TOKYO READINGS on Monday from robots that entered two crippled buildings at Japan’s tsunami-flooded nuclear plant for the first time in more than a month displayed a harsh environment still too radioactive for workers to enter.

Nuclear officials said the radiation data for Unit 1 and Unit 3 at the tsunami-flooded Fukushima Daiichi plant — collected by US-made robots that look like drafting lamps on treads — do not alter plans for stabilising the complex by year’s end under a “road map” released by the plant operator on Sunday.

With the public growing increasingly frustrated at the slow response to the earthquake, tsunami and nuclear crises, parliament grilled Prime Minister Naoto Kan and officials from plant operator Tokyo Electric Power Co.

“You should be bowing your head in apology.

You clearly have no leadership at all,” Masashi Waki, a lawmaker from the opposition Liberal Democratic Party, shouted at Kan.
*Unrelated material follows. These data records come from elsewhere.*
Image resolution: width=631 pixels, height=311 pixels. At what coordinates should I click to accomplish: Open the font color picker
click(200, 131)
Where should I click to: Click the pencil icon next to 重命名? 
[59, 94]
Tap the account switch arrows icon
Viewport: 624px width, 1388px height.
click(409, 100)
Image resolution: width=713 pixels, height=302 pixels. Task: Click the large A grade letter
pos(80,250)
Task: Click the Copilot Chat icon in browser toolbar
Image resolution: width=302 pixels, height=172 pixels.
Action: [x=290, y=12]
“I am sincerely apologising for what has happened,” Kan said, stressing that the government was doing all it could to handle the unprecedented disasters.

Workers have not gone inside the two reactor buildings since the first days after the plant’s cooling systems were wrecked by the March 11 earthquake and tsunami.

Hydrogen explosions in both buildings in the first few days destroyed their roofs and littered them with radioactive debris.

But a pair of robots, called Packbots, haltingly entered the two buildings on Sunday and took readings for temperature, pressure and radioactivity.

More data must be collected and radioactivity must be further reduced before workers are allowed inside, said Hidehiko Nishiyama of Japan’s Nuclear and Industrial Safety Agency.

“It’s a harsh environment for humans to work inside,” Nishiyama said.

Officials said the radiation findings should not hamper the goal of achieving a cold shutdown of the plant within six to nine months as laid out in a timetable TEPCO announced on Sunday.

Rather, the new information would help the company in figuring out how to push ahead with the plan.

“We have expected high radioactivity inside the reactor buildings, which was confirmed by data collected by the robot,” Chief Cabinet Secretary Yukio Edano said.

“Even I had expected high radioactivity in those areas.

I’m sure TEPCO and other experts have factored in those figures when they compiled the roadmap.” TEPCO official Takeshi Makigami said the robots must pave the way for workers to be able to re-enter the building.

“What robots can do is limited, so eventually, people must enter the buildings,” Makigami said.

The robots were set to investigate Unit 2 later on Monday.

As work continues inside the plant to reduce radiation levels and stem leaks into the sea, the Defence Ministry said it would send about 2,500 soldiers to join the hundreds of police, outfitted with protective suits, who are searching for bodies in tsunami debris around the plant.

Around 1,000 bodies are thought to be buried in the muddy piles of broken houses, cars and fishing boats.

As of Sunday, searchers had located 66 bodies and recovered 63, police said.

The combined earthquake and tsunami have left more than 27,000 people dead or missing.

The robots being used inside the plant are made by Bedford, Massachusetts company iRobot.

Travelling on miniature tank-like treads, the devices opened closed doors and explored the insides of the reactor buildings, coming back with radioactivity readings of up to 49 millisieverts per hour inside Unit 1 and up to 57 millisieverts per hour inside Unit 3.